Question

In the chemical reaction between stoichiometric quantities of \[KMn{O_4}\] and \[KI\] in weakly basic solution, what is the number of moles of \[{I_2}\] released for \[4\] moles of \[KMn{O_4}\] consumed?

Answer 1

Hint: The chemical equation for the given reaction can be written as follows:
\[KMn{O_4} + KI\xrightarrow{{{\text{Weak basic}}}}Mn{O_2} + {I_2}\]
To solve this question, we have to calculate the n factor.

Complete Step by Step Solution:
n factor or valency factor is a term used in redox reactions. It's a term that describes how many electrons per atom are gained or lost during a process.
In the given reaction, there is reduction of \[KMn{O_4}\] as follows:
\[KMn{O_4}\xrightarrow{{}}Mn{O_2}\]
Here, the oxidation state of \[Mn\] in \[KMn{O_4}\] is \[ + 7\] and the oxidation state of \[Mn\] in \[Mn{O_2}\] is \[ + 4\] . therefore, n factor is 3.
\[2{I^ - }\xrightarrow{{}}{I_2}\]
For \[{I_2}\] , the n factor is 2.
We know that, the equivalents will remain unchanged in the reaction.
So, we can say that,
\[ {\text{Equivalents of }}KMn{O_4} = {\text{Equivalents of }}{I_2} \\$
$ \Rightarrow n{\text{ factor}} \times {\text{moles of }}KMn{O_4} = n{\text{ factor}} \times {\text{moles of }}{{\text{I}}_{\text{2}}} \\$
$ \Rightarrow 3 \times 4 = 2 \times {\text{moles of }}{{\text{I}}_{\text{2}}} \\ $

Further solving this,
$ {\text{moles of }}{{\text{I}}_{\text{2}}} = \dfrac{{3 \times 4}}{2} \\$
$ \Rightarrow {\text{moles of }}{{\text{I}}_{\text{2}}} = 6 \\ $
As a result, moles of \[{I_2}\] is 6.

Additional Information: The normality of the solution is defined as the gram equivalent weight of a solute per litre of the solution.
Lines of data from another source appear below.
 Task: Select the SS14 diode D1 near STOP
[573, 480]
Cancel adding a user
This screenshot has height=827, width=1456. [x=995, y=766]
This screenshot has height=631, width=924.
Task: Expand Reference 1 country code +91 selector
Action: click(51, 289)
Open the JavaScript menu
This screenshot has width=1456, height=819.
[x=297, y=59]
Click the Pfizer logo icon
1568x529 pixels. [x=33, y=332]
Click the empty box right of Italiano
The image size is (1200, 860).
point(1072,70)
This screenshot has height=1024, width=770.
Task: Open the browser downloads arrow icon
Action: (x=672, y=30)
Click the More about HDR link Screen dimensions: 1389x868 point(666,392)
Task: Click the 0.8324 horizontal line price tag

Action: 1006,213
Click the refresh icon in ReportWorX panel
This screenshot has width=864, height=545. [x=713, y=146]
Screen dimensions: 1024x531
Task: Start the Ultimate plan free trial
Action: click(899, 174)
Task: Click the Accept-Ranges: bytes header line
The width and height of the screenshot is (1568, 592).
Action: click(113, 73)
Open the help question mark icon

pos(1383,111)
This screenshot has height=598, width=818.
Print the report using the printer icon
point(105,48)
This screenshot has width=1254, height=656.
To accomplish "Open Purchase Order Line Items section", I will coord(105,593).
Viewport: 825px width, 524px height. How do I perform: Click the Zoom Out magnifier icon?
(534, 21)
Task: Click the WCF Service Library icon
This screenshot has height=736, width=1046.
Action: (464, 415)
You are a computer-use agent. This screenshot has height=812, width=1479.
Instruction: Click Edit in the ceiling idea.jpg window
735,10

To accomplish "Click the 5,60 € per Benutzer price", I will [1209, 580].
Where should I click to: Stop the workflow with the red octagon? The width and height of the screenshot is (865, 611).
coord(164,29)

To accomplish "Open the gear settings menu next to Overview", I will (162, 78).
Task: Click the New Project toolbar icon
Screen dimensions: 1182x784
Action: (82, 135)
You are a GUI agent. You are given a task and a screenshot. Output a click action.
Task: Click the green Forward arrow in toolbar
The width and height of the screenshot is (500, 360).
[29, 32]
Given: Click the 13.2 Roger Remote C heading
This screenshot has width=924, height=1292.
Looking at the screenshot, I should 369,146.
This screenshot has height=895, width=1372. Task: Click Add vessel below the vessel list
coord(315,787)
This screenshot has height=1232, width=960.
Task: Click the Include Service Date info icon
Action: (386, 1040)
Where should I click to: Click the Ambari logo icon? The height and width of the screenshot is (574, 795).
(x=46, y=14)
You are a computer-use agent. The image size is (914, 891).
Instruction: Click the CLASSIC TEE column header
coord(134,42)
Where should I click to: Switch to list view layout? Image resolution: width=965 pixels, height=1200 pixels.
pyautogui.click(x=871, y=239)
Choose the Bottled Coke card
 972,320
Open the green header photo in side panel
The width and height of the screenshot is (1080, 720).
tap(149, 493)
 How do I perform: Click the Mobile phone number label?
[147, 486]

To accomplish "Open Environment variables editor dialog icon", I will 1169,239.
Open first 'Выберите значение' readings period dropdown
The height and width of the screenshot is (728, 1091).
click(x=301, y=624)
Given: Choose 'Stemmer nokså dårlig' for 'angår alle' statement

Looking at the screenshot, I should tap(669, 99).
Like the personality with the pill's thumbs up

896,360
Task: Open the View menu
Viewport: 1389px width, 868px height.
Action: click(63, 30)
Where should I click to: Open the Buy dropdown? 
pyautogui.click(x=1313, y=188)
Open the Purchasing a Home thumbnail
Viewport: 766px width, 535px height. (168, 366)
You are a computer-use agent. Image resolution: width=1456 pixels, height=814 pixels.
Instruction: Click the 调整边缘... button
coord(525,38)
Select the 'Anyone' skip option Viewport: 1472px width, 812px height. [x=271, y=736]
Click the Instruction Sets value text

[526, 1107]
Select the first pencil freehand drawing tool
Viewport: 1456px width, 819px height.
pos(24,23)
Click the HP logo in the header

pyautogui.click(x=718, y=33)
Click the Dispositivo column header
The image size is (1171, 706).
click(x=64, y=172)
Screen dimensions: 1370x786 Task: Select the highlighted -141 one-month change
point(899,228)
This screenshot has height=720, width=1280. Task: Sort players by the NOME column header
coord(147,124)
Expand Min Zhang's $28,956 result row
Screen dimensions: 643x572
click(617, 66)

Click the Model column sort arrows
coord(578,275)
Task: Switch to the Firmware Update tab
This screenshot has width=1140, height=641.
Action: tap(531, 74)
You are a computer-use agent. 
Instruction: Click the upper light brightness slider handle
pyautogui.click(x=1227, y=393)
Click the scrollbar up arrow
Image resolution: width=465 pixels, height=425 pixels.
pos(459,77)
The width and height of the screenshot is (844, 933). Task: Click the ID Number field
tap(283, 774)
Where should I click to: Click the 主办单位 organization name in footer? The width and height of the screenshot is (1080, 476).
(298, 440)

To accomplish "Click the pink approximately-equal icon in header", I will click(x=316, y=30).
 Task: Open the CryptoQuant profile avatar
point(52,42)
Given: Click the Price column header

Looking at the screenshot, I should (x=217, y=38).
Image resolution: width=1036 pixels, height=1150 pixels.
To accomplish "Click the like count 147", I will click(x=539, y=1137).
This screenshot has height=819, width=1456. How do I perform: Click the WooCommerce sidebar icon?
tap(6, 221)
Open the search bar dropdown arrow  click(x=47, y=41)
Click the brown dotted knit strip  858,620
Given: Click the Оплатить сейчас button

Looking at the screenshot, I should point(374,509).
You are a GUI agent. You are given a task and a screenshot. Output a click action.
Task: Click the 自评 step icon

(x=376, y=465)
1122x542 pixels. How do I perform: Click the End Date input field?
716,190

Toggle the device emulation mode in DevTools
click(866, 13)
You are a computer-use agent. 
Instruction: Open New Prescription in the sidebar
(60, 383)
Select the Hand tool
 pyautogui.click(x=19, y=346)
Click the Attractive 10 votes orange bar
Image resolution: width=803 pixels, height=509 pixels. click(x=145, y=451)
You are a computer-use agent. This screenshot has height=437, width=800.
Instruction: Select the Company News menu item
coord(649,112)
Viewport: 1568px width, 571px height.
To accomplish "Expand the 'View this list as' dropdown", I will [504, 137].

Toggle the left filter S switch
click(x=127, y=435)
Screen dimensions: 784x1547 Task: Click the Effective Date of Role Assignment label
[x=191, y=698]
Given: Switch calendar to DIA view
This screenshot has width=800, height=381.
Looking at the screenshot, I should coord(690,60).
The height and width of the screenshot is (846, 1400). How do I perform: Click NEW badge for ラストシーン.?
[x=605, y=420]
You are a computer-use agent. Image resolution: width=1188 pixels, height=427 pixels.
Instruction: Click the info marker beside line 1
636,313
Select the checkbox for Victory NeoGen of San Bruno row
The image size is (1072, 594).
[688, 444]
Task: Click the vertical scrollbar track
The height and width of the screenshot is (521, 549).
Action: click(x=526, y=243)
The mass of a substance is specified as the gram equivalent, but the mass of one equivalent substance is defined as the equivalent mass. Thus, equivalent mass can be calculated by dividing a substance's molar mass by its valence number/factor, whereas gram equivalent can be calculated by multiplying a substance's moles by its valence number.

Note: The type of reactant we use to calculate the n factor affects the valency factor computation. The n factor of a substance is equal to the product of the displaced mole and the charge of the product in non-redox reactions.